— Objective —
Copy out the records between the line that contains "Click the Exclude people button" and the line that contains "coord(79,437)", including both of those lines.

— Given records —
◇ ◇ ◇ ◇
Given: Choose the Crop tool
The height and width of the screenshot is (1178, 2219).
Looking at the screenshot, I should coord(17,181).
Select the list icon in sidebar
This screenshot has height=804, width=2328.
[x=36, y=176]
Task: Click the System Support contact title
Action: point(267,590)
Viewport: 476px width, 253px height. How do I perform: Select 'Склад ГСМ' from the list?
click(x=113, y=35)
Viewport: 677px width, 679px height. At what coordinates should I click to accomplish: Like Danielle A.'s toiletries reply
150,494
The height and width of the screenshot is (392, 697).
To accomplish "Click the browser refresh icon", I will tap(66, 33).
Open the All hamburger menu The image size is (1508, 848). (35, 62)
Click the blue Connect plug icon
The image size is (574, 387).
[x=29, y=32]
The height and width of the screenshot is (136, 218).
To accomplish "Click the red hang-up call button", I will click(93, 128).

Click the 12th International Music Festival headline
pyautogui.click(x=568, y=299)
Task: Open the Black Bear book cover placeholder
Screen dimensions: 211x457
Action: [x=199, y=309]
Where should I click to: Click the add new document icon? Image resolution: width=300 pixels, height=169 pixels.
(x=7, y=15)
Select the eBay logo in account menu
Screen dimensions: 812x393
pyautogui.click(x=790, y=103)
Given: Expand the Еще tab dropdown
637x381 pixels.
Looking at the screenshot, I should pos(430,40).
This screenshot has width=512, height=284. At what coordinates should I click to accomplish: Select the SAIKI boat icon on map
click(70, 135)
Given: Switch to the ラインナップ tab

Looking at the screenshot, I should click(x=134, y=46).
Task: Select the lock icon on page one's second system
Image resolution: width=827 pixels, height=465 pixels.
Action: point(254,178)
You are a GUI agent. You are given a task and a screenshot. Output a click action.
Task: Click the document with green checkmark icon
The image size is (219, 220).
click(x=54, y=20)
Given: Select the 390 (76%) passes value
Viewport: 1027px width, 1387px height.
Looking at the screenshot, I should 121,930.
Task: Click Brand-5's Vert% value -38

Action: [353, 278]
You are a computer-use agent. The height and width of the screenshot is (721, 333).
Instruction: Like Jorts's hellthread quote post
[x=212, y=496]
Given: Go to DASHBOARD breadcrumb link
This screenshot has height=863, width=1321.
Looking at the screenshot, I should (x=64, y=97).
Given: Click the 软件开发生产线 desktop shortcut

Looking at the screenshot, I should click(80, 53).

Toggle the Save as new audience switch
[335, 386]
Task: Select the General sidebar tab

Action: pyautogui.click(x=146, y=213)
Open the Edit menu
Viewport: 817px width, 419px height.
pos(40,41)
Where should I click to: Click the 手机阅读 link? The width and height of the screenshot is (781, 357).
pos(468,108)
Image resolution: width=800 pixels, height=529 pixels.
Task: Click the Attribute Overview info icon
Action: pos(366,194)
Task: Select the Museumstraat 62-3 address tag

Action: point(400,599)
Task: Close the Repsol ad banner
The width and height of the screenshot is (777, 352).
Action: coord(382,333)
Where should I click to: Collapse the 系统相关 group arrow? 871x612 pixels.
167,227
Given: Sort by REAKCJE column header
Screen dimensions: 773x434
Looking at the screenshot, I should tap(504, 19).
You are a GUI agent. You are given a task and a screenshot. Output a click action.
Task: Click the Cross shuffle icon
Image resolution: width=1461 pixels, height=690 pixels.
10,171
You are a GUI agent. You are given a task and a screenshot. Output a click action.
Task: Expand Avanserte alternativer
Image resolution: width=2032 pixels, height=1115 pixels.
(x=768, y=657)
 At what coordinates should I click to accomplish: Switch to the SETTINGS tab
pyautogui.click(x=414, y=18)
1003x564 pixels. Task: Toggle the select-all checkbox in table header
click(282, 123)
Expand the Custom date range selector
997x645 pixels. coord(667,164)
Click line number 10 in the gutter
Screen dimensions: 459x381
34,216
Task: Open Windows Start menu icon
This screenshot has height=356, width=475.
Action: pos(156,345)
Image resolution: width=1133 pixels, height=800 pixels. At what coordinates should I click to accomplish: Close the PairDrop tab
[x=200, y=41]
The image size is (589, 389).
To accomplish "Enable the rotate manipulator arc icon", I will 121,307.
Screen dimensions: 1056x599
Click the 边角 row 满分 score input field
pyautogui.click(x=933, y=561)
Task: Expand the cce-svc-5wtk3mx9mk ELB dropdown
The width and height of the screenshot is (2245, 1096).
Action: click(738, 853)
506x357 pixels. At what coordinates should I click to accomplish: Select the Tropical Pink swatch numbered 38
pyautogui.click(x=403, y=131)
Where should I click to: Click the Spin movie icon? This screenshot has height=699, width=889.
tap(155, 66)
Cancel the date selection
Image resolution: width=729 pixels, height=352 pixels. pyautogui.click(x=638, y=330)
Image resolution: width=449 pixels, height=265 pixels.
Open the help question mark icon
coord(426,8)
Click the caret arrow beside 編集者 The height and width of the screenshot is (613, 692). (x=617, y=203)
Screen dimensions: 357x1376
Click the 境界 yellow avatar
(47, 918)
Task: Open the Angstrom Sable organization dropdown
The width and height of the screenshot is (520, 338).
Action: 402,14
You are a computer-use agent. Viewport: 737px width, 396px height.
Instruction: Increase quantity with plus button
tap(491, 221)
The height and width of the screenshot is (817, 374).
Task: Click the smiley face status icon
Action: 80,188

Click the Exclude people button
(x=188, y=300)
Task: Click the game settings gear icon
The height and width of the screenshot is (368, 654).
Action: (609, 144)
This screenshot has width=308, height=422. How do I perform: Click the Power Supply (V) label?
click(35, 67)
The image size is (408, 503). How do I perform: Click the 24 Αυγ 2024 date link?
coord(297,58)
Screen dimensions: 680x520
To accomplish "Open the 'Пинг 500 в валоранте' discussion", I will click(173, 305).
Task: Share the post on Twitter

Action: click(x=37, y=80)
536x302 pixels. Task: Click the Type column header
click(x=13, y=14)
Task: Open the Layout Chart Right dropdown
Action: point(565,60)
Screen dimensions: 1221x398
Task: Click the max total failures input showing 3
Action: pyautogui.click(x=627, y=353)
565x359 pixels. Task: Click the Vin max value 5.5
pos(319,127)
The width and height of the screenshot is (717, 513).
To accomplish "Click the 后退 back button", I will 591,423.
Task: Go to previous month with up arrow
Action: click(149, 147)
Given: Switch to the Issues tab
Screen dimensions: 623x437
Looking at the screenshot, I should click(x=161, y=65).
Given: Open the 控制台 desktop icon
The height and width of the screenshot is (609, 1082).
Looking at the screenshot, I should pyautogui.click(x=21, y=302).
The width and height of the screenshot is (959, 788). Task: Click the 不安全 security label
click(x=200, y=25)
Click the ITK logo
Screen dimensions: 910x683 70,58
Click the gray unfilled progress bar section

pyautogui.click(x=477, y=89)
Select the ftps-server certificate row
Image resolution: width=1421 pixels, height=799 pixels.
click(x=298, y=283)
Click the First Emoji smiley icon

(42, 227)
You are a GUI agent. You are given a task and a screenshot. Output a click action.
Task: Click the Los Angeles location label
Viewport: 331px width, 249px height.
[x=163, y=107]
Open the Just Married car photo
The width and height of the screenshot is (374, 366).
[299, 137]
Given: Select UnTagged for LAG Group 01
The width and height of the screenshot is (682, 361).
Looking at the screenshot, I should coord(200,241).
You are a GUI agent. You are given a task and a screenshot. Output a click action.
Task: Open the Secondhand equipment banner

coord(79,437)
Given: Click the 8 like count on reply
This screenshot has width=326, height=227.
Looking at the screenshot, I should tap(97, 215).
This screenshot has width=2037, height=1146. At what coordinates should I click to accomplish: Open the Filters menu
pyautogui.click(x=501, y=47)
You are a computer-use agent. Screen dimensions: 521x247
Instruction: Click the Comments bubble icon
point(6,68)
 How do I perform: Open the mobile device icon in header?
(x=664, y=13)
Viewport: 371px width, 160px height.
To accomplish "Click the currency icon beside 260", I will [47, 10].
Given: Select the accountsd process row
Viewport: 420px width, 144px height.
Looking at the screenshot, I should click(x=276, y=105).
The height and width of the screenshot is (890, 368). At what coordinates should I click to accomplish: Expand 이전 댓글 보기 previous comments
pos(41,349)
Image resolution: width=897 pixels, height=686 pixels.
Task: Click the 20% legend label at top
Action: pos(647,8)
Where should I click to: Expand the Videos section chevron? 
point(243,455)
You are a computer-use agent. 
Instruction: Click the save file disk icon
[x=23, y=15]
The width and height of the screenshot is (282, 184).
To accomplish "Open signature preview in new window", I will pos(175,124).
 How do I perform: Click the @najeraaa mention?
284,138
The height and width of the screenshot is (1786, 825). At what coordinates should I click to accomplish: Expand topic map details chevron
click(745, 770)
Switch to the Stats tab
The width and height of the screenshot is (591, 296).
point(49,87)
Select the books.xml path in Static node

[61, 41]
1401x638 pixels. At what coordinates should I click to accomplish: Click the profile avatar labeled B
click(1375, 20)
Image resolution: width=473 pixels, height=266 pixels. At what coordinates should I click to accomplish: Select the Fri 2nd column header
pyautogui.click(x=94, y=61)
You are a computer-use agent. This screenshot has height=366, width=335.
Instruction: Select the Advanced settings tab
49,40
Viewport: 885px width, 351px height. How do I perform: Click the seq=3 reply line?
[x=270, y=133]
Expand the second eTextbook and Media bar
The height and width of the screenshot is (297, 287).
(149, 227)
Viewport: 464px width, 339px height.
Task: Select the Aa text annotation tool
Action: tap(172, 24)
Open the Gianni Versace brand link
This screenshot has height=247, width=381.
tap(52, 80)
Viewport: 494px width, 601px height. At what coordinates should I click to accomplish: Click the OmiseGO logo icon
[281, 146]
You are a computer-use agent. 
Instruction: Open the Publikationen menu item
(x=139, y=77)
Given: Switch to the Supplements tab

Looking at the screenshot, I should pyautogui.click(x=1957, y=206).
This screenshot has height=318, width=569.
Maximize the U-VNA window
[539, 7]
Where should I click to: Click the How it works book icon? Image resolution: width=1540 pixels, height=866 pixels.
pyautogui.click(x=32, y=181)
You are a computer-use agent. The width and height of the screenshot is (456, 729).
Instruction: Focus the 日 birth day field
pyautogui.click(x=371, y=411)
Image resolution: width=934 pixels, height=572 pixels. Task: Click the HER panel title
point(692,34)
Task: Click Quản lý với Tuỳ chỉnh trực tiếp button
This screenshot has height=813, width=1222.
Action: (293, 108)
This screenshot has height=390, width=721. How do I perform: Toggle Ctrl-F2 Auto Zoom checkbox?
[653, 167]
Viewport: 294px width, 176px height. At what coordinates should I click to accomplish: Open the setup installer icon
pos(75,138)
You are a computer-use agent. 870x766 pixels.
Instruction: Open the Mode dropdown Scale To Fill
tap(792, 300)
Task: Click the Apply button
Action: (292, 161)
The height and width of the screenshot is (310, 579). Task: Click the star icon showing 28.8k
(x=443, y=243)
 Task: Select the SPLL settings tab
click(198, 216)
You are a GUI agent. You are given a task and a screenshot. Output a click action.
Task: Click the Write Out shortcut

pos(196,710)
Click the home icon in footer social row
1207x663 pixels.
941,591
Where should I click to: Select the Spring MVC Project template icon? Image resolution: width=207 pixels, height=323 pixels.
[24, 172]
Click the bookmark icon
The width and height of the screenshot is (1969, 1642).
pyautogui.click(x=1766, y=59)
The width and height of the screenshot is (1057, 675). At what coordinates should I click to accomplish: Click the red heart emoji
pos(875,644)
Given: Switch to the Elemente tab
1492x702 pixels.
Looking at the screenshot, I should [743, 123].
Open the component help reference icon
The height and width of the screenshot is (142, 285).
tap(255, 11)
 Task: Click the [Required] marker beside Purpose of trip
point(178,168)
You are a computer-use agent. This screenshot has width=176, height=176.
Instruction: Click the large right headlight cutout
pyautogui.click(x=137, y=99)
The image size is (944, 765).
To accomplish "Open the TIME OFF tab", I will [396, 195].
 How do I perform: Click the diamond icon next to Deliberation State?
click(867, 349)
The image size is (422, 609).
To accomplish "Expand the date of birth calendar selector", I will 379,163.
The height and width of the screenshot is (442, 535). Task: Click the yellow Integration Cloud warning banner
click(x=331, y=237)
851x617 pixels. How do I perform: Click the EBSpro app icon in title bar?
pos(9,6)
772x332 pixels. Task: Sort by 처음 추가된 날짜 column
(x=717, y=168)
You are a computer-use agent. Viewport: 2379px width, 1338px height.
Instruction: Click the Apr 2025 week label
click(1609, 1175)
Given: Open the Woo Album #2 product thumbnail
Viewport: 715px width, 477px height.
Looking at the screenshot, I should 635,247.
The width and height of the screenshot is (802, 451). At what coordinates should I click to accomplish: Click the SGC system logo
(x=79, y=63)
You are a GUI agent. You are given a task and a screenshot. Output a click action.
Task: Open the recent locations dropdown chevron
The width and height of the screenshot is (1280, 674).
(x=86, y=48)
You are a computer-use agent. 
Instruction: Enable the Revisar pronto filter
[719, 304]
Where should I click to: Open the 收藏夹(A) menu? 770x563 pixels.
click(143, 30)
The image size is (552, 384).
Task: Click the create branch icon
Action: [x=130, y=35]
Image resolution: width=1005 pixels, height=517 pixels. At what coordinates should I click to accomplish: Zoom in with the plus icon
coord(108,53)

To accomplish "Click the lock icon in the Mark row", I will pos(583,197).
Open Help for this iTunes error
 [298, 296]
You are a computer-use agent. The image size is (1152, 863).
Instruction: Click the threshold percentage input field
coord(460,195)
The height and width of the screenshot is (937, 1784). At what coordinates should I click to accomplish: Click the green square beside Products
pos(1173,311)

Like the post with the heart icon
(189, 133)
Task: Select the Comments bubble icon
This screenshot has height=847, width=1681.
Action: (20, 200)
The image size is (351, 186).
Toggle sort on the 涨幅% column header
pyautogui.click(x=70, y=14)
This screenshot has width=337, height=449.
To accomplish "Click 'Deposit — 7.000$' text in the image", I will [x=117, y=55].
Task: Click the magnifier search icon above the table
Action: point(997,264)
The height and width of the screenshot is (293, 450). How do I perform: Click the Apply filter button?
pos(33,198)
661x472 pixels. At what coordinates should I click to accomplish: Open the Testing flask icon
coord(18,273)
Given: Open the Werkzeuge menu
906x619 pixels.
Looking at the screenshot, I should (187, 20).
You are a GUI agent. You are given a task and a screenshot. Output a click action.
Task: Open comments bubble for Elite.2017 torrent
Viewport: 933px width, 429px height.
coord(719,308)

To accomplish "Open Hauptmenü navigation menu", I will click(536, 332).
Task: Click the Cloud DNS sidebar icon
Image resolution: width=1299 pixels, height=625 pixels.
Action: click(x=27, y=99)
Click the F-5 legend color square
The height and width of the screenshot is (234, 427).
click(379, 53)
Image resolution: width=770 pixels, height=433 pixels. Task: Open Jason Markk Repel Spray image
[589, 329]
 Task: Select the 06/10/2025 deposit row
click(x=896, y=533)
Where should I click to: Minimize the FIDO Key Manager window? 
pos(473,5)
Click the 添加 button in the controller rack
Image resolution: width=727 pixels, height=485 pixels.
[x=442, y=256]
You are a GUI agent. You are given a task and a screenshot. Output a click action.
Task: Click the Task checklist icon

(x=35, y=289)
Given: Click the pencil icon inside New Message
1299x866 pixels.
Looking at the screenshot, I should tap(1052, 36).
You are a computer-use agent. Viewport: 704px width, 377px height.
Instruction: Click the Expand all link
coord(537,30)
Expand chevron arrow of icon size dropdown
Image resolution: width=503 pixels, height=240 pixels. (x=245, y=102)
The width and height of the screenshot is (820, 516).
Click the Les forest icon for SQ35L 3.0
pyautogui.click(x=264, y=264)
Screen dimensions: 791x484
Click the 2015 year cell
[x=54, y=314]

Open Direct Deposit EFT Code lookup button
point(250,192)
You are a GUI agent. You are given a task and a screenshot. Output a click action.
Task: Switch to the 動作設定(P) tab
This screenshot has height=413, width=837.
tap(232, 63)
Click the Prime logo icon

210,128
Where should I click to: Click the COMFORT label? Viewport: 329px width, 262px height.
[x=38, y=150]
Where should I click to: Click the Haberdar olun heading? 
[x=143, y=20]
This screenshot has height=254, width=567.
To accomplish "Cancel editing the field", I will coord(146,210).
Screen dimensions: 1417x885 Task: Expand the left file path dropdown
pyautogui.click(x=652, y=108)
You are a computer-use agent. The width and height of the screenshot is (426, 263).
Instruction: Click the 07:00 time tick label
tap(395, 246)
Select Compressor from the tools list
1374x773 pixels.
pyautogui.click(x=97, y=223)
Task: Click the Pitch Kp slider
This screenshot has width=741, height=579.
◇ ◇ ◇ ◇
— Exercise output —
Click the Exclude people button
(x=188, y=300)
Task: Click the game settings gear icon
The height and width of the screenshot is (368, 654).
Action: (609, 144)
This screenshot has width=308, height=422. How do I perform: Click the Power Supply (V) label?
click(35, 67)
The image size is (408, 503). How do I perform: Click the 24 Αυγ 2024 date link?
coord(297,58)
Screen dimensions: 680x520
To accomplish "Open the 'Пинг 500 в валоранте' discussion", I will click(173, 305).
Task: Share the post on Twitter

Action: click(x=37, y=80)
536x302 pixels. Task: Click the Type column header
click(x=13, y=14)
Task: Open the Layout Chart Right dropdown
Action: point(565,60)
Screen dimensions: 1221x398
Task: Click the max total failures input showing 3
Action: pyautogui.click(x=627, y=353)
565x359 pixels. Task: Click the Vin max value 5.5
pos(319,127)
The width and height of the screenshot is (717, 513).
To accomplish "Click the 后退 back button", I will 591,423.
Task: Go to previous month with up arrow
Action: click(149, 147)
Given: Switch to the Issues tab
Screen dimensions: 623x437
Looking at the screenshot, I should click(x=161, y=65).
Given: Open the 控制台 desktop icon
The height and width of the screenshot is (609, 1082).
Looking at the screenshot, I should pyautogui.click(x=21, y=302).
The width and height of the screenshot is (959, 788). Task: Click the 不安全 security label
click(x=200, y=25)
Click the ITK logo
Screen dimensions: 910x683 70,58
Click the gray unfilled progress bar section

pyautogui.click(x=477, y=89)
Select the ftps-server certificate row
Image resolution: width=1421 pixels, height=799 pixels.
click(x=298, y=283)
Click the First Emoji smiley icon

(42, 227)
You are a GUI agent. You are given a task and a screenshot. Output a click action.
Task: Click the Los Angeles location label
Viewport: 331px width, 249px height.
[x=163, y=107]
Open the Just Married car photo
The width and height of the screenshot is (374, 366).
[299, 137]
Given: Select UnTagged for LAG Group 01
The width and height of the screenshot is (682, 361).
Looking at the screenshot, I should coord(200,241).
You are a GUI agent. You are given a task and a screenshot. Output a click action.
Task: Open the Secondhand equipment banner

coord(79,437)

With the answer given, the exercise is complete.